In the last couple of decades, tiny satellites known as CubeSats have become widespread, allowing more companies to rapidly build spacecraft based on a standardized design in which each cube measures 10 centimeters, or four inches. CAPSTONE is one of the largest, at 12 cubic meters, but Advanced Space was able to buy it almost ready-made from Tyvak Nano-Satellite Systems of Irvine, California.

It still required solving many problems. For example, most cubesats are in low Earth orbit, only a few hundred miles above the surface. The moon is almost a quarter of a million miles away.
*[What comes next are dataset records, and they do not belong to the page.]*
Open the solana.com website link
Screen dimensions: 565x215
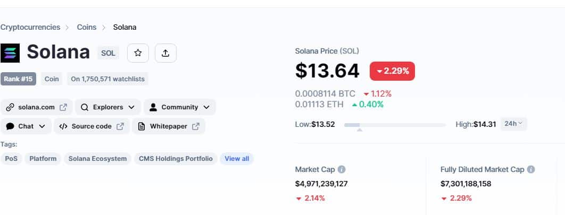tap(37, 107)
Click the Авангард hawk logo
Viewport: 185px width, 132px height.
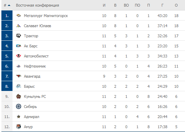click(x=18, y=76)
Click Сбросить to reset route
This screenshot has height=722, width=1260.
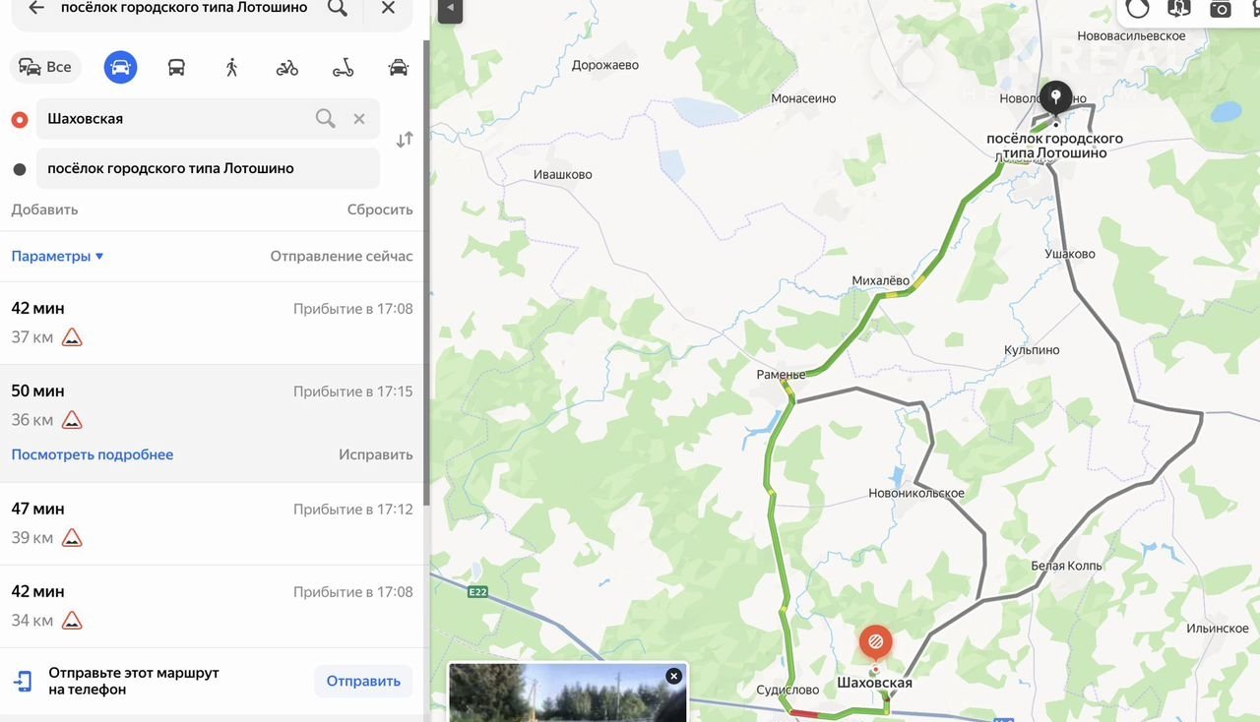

“No one has launched a CubeSat to the moon,” says the doctor. Cheetham said. “So it makes sense that nobody built radios to launch the CubeSat to the Moon. And so we had to really dive in to understand a lot of those details, and actually collaborate with a few different people to have systems that could work.”

mr. Hartman, the Gateway program manager, is enthused about CAPSTONE but says there’s no need to move forward with the lunar outpost. NASA has already awarded contracts to build the first two Gateway modules. The European Space Agency also provides two modules.

“Can we fly without it?” mr. Hartman talked about CAPSTONE. “Yes. Is it necessary? No.”

But he added: “Any time you can reduce the error bars in your models, that’s always a good thing.”

Dr. Cheetham thinks about what might happen next, perhaps new moon missions, either for NASA or other commercial partners. He also thinks further.

“I’m very intrigued by the thought of how we could do something similar on Mars,” he said. “In fact, personally I am very interested in Venus. I think it’s not getting the attention it deserves.”